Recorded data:
--- START ---
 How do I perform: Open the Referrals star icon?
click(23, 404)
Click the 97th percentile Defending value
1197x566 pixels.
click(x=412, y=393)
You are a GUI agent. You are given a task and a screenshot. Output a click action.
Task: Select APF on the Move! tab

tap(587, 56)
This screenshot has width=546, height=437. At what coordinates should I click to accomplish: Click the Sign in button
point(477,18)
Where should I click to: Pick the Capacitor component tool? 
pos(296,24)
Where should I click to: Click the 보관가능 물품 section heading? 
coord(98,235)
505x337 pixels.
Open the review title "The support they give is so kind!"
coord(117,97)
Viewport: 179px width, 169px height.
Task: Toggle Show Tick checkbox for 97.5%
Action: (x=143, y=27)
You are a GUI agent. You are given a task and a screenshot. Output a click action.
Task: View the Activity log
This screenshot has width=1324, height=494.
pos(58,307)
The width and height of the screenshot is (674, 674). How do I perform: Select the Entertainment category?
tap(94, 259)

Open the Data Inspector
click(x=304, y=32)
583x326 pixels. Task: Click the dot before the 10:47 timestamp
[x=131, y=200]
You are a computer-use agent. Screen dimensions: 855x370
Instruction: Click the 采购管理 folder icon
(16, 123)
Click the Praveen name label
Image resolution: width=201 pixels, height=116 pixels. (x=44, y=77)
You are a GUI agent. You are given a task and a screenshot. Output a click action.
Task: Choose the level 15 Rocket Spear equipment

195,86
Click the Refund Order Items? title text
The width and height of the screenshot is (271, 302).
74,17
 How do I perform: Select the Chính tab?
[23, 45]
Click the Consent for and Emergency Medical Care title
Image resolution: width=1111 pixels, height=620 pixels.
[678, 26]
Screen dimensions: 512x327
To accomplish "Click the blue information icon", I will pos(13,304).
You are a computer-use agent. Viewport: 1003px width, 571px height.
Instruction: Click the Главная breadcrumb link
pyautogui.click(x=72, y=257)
--- END ---
▶ WHAT NEEDS TO BE DONE
The whole block of data above should be printed again verbatim.

▶ RESPONSE AREA
 How do I perform: Open the Referrals star icon?
click(23, 404)
Click the 97th percentile Defending value
1197x566 pixels.
click(x=412, y=393)
You are a GUI agent. You are given a task and a screenshot. Output a click action.
Task: Select APF on the Move! tab

tap(587, 56)
This screenshot has width=546, height=437. At what coordinates should I click to accomplish: Click the Sign in button
point(477,18)
Where should I click to: Pick the Capacitor component tool? 
pos(296,24)
Where should I click to: Click the 보관가능 물품 section heading? 
coord(98,235)
505x337 pixels.
Open the review title "The support they give is so kind!"
coord(117,97)
Viewport: 179px width, 169px height.
Task: Toggle Show Tick checkbox for 97.5%
Action: (x=143, y=27)
You are a GUI agent. You are given a task and a screenshot. Output a click action.
Task: View the Activity log
This screenshot has width=1324, height=494.
pos(58,307)
The width and height of the screenshot is (674, 674). How do I perform: Select the Entertainment category?
tap(94, 259)

Open the Data Inspector
click(x=304, y=32)
583x326 pixels. Task: Click the dot before the 10:47 timestamp
[x=131, y=200]
You are a computer-use agent. Screen dimensions: 855x370
Instruction: Click the 采购管理 folder icon
(16, 123)
Click the Praveen name label
Image resolution: width=201 pixels, height=116 pixels. (x=44, y=77)
You are a GUI agent. You are given a task and a screenshot. Output a click action.
Task: Choose the level 15 Rocket Spear equipment

195,86
Click the Refund Order Items? title text
The width and height of the screenshot is (271, 302).
74,17
 How do I perform: Select the Chính tab?
[23, 45]
Click the Consent for and Emergency Medical Care title
Image resolution: width=1111 pixels, height=620 pixels.
[678, 26]
Screen dimensions: 512x327
To accomplish "Click the blue information icon", I will pos(13,304).
You are a computer-use agent. Viewport: 1003px width, 571px height.
Instruction: Click the Главная breadcrumb link
pyautogui.click(x=72, y=257)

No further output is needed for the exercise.